L’économie sociale et solidaire a sa Mijoteuse.Karine Traval-Michelet, maire de Colomiers, a lancé la Mijoteuse pour les porteurs de projets./ Photo DDM, Y. G.

Karine Traval-Michelet, maire de Colomiers, a lancé la Mijoteuse pour les porteurs de projets./ Photo DDM, Y. G.

La ville de Colomiers avance dans son soutien à l’économie sociale et solidaire (ESS). Pratiquement deux ans après la MT Coop, maison pour un territoire en coopération, voici sa grande sœur et remplaçante, «la mijoteuse», qui ouvre ses portes dans les locaux de l’ancienne mairie place Joseph Verseille. Destinée à soutenir les porteurs de projets d’ESS, la mijoteuse leur fournit des locaux, des lieux de rencontres et de ressources pour se lancer. «Les mairies n’ont pas de compétences en matière d’économie sociale et solidaire, mais ici nous avons fait ce choix politique», débute Karine Traval-Michelet, maire de Colomiers. «Ce choix est d’autant plus important que l’ESS est un modèle d’avenir porteur d’emplois. Pour autant, l’économie traditionnelle est associée au projet, via le club entreprise de l’Ouest toulousain.» Ce projet se veut plus qu’économique. «Ce lieux sera aussi un lieu de rencontre entre les porteurs de projets, les jeunes, les citoyens avec les comités de quartiers et les maisons citoyennes, ou la culture, avec des concerts des jeunes du conservatoire», précise-t-elle.

Des projets accompagnés

François Lemoine, conseiller municipal chargé du développement de l’économie sociale et solidaire, poursuit la visite, passant par les salles de réunion, l’espace détente et la cuisine pensés pour des échanges informels.
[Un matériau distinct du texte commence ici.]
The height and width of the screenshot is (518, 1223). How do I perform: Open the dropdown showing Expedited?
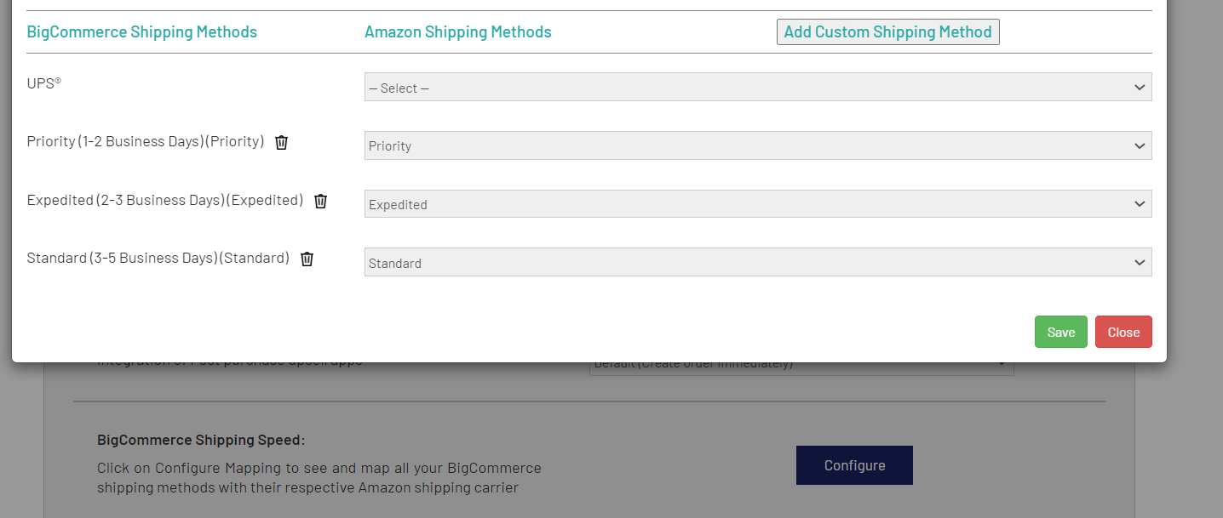[x=757, y=204]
L’accès aux locaux est gratuit, «car nous ne voulions pas créer de barrière pour les porteurs de projets, en particulier pour les étudiants. C’est le seul en accès libre de la région.» À l’étage, des bureaux sont également à disposition, mais cette fois-ci moyennant une participation financière, et à durée déterminée après établissement d’une convention. «Cet endroit est un lieu ressource que les gens devront s’approprier. Ils seront en lien avec deux employés dédiés qui pourront les guider et les accompagner dans leurs démarches. Des réunions d’informations sur la création de projets sont également prévues.» Les projets justement sont très variés. «Cela va des métiers émergents, comme la robotique ou le numérique, à des métiers comme valoriste, qui travaille sur des meubles usagés ou qui en crée à partir d’autres objets.»